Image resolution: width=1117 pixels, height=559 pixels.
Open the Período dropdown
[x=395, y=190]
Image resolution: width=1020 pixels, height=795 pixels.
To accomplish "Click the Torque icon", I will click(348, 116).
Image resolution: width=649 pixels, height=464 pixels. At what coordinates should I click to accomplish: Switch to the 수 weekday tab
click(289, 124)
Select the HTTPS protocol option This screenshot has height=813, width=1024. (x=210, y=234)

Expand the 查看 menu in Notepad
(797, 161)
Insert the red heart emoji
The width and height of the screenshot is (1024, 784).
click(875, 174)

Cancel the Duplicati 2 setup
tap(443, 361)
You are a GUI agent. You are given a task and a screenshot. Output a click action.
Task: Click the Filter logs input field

────────

■ Exercise requirements
The lines from the one holding "Image resolution: width=649" through the end of the listing above are to be written out exactly, both ends included, and no others.

■ Response box
Image resolution: width=649 pixels, height=464 pixels. At what coordinates should I click to accomplish: Switch to the 수 weekday tab
click(289, 124)
Select the HTTPS protocol option This screenshot has height=813, width=1024. (x=210, y=234)

Expand the 查看 menu in Notepad
(797, 161)
Insert the red heart emoji
The width and height of the screenshot is (1024, 784).
click(875, 174)

Cancel the Duplicati 2 setup
tap(443, 361)
You are a GUI agent. You are given a task and a screenshot. Output a click action.
Task: Click the Filter logs input field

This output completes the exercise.